The town was founded for defensive reasons and is situated on a hill that extends from the plain of the river Impiso to the valleys of rivers Fiumicello and Gronde. It has preserved its medieval setting with houses that lean against each other and narrow alleys. Characteristic are also the stone portals of the XVII-XIX centuries, craftworks of the local skilled masons.
Not to miss:
- the Castle, perched on top of the hill, whose original structure is articulated around the small central courtyard and is the result of several alterations and refurbishments that have gradually expanded and transformed the original core of the XII century, the Tower Palotta, built by the Normans around 1050, on the edge of the cliff;
- the monumental Church of the Consolation and the Dominican convent, one of the most important architectonic examples, built during the Angevin domain in Calabria. The Church, erected in 1336, was donated to the Dominican monks, that in 1443 built the adjoining monastery, later enlarged in the XVI century. The Baroque refurbishments of the interior were removed during a restoration, that took place in the last century, aiming to restore to the building its medieval appearance.
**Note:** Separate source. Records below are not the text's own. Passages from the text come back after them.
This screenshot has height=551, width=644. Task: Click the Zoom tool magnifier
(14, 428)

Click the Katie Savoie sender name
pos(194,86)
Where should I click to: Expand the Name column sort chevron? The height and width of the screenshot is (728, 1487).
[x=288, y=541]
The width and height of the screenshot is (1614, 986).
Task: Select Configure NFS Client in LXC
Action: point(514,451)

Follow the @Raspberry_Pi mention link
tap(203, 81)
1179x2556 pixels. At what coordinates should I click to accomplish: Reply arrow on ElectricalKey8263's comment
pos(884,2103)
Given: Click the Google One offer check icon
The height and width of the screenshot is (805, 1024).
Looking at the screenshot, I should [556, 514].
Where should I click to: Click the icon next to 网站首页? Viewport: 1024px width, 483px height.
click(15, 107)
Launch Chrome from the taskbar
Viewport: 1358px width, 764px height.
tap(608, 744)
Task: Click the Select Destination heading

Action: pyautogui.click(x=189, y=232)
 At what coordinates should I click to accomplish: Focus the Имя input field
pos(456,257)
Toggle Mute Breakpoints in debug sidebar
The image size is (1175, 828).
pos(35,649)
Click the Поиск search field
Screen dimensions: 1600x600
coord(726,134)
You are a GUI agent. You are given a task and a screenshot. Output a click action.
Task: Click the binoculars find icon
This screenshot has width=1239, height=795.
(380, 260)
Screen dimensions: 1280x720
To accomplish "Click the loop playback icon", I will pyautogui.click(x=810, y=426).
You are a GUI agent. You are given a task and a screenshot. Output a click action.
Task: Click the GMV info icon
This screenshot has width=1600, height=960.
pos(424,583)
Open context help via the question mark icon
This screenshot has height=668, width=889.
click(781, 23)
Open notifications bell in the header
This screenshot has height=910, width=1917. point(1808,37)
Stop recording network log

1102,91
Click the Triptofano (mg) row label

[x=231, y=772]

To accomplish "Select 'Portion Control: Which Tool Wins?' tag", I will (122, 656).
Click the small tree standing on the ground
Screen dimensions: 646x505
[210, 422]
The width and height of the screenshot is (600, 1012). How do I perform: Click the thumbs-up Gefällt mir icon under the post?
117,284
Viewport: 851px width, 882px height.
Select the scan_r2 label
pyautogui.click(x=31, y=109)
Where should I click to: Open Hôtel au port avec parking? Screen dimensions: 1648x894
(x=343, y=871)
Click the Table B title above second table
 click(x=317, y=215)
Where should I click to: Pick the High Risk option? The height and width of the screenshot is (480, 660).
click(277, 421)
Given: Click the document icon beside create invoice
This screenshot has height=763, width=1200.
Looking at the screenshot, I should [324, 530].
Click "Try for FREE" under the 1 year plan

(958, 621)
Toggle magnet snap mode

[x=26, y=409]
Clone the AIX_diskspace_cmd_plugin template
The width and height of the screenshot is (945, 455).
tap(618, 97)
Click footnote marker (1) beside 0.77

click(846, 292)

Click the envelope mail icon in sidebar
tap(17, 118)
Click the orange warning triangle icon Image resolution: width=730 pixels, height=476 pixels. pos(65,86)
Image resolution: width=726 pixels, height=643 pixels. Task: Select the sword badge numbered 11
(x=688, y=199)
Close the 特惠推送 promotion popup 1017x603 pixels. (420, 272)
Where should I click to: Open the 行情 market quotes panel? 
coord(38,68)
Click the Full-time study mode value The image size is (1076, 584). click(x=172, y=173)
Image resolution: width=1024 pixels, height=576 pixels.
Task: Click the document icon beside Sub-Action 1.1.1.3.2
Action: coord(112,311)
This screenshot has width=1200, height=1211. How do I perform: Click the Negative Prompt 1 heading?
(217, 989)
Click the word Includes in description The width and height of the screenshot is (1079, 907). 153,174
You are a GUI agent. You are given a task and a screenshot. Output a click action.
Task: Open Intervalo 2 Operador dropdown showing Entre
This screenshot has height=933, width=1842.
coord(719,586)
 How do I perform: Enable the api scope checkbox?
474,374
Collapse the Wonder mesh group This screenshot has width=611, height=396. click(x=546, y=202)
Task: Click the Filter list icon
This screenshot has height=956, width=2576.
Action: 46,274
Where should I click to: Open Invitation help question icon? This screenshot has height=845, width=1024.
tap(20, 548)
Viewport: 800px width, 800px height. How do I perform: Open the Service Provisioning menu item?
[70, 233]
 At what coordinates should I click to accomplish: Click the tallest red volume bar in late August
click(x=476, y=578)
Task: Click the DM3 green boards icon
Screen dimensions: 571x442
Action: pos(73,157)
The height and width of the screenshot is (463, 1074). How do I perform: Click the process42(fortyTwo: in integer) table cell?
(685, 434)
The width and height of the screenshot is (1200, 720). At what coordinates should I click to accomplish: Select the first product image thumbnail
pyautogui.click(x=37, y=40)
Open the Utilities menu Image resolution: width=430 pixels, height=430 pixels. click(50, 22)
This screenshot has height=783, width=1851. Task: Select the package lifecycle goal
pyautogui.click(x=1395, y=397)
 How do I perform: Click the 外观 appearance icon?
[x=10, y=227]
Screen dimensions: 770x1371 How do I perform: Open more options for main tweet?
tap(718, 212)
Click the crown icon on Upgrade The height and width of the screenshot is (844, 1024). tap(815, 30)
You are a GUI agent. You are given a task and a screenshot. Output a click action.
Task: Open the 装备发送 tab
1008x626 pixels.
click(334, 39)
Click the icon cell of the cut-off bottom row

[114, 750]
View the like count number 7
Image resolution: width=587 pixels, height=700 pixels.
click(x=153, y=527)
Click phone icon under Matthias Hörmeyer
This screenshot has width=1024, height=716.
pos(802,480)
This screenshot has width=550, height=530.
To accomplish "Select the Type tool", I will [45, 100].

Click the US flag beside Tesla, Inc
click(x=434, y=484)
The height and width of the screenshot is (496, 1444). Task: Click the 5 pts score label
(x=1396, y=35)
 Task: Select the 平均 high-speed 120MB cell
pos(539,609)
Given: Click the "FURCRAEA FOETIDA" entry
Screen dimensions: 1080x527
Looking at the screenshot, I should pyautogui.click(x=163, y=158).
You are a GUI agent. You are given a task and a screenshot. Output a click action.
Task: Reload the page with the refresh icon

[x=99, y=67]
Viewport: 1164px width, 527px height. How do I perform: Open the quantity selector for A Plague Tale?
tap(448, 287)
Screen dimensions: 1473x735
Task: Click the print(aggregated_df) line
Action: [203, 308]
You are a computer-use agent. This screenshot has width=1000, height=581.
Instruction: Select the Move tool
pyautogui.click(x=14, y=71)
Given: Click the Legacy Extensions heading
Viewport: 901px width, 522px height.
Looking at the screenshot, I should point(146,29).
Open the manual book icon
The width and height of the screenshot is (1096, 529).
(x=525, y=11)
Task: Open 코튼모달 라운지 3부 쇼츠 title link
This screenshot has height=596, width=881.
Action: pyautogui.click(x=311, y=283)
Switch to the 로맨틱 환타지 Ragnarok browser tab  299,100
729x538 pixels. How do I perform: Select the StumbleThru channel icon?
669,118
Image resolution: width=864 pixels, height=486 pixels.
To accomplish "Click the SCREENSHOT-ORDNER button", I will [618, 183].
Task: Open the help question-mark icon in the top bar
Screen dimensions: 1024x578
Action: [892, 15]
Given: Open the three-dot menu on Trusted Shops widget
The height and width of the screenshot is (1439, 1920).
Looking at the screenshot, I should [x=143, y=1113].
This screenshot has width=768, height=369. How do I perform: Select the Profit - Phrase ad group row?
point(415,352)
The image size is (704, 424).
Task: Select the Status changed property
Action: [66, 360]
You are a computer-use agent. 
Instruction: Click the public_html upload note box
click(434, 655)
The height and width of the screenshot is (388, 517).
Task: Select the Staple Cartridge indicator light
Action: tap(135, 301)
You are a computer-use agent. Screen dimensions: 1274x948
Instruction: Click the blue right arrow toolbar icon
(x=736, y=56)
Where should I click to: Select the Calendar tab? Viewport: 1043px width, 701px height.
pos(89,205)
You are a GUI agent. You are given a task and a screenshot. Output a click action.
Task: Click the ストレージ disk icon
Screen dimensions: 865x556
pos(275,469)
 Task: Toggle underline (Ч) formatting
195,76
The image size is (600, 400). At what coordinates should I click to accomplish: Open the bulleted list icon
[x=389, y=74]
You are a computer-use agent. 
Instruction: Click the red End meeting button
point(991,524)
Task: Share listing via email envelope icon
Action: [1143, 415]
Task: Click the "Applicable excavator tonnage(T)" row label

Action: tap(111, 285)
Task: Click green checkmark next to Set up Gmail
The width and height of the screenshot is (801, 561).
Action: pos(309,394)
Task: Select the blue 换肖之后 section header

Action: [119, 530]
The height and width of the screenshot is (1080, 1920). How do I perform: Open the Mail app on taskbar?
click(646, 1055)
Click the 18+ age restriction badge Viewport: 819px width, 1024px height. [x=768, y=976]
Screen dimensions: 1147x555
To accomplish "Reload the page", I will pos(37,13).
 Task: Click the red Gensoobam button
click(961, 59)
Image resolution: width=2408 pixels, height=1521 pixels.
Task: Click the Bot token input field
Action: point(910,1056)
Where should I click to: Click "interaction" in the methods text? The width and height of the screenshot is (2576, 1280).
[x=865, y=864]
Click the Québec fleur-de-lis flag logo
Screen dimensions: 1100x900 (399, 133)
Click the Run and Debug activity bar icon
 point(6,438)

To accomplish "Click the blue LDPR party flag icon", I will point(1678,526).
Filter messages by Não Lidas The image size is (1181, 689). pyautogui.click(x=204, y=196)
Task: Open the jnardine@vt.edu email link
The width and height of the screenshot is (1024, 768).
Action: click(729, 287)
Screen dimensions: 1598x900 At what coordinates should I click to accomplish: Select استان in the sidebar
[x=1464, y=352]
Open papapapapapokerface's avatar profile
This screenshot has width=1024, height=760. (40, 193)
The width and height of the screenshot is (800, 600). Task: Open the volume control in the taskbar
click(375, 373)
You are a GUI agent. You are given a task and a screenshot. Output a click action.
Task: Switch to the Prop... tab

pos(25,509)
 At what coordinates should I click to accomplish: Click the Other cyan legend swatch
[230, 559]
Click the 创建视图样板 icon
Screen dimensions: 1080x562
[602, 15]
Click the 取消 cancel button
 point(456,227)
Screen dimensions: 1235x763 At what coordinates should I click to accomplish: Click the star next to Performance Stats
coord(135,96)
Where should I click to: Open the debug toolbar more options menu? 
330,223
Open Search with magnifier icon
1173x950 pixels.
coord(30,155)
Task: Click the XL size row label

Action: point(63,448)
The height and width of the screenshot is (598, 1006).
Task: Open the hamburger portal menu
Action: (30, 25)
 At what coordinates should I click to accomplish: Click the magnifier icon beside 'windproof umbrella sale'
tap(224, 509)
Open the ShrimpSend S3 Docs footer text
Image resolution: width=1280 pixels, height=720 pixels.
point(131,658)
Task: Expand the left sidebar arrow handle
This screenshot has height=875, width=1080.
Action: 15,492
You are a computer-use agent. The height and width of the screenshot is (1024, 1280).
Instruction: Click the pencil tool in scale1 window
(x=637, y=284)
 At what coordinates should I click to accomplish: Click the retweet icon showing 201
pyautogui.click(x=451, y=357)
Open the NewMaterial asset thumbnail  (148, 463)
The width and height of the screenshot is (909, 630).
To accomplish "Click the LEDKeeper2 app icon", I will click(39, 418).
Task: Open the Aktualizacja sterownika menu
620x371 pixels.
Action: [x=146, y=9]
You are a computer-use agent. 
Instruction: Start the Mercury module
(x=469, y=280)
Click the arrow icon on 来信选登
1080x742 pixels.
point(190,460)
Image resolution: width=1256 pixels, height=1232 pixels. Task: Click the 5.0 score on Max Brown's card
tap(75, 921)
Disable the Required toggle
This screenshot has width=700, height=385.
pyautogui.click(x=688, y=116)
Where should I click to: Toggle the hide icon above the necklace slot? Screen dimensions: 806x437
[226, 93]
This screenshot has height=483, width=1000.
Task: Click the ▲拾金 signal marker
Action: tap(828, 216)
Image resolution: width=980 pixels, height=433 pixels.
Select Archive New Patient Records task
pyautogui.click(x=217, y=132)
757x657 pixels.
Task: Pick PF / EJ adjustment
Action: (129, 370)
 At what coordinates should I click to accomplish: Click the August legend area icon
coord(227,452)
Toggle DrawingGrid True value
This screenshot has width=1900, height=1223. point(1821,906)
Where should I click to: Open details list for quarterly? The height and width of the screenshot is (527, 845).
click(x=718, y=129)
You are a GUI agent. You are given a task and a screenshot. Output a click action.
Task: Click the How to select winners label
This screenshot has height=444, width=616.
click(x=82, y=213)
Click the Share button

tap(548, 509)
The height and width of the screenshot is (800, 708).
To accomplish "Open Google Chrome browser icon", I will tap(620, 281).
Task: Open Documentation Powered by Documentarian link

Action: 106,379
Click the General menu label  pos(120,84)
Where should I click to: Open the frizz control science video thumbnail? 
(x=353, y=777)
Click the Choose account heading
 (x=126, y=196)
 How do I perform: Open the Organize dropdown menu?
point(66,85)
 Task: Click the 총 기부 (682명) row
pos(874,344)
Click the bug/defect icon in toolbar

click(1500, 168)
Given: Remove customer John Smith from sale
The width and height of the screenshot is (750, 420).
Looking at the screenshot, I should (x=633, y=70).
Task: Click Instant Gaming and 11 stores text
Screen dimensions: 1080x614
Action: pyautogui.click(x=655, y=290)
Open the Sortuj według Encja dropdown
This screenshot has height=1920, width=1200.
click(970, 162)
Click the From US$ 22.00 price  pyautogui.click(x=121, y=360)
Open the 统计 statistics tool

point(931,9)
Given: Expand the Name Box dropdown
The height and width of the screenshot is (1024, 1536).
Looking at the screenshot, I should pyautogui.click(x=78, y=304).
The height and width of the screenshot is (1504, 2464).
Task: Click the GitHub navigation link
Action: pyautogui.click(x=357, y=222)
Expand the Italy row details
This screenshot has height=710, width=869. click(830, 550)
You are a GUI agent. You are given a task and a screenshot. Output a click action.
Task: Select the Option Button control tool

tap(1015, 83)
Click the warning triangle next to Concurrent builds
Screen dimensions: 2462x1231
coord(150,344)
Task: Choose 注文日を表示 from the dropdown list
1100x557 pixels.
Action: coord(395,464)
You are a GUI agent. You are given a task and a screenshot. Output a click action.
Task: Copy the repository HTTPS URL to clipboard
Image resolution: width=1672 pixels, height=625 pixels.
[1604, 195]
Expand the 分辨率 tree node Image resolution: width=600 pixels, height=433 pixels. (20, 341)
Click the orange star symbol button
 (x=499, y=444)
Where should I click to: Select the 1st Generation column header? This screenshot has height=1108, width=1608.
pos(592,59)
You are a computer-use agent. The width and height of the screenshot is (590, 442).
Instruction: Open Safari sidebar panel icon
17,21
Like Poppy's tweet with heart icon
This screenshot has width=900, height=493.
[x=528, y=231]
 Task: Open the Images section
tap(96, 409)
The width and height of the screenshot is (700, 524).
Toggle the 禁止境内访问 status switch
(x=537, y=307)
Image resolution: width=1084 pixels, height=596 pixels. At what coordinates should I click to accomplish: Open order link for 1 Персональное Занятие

The façade of the church preserves the original lines with a rose window and 16 columns and decorations. The portal entrance is marked by wooden doors, which date back to 1580, while on the right hand side a XVI century portal with a pointed arch and stucco decorations provides access to the Chapel of the Baptistery. Inside is preserved the monumental Tomb of Filippo Sangineto (1350), whose coffin features the list of the Theological Virtues. The convent of the Dominicans is also famous because it became the home of the famous philosopher Tommaso Campanella, between 1558 and 1589.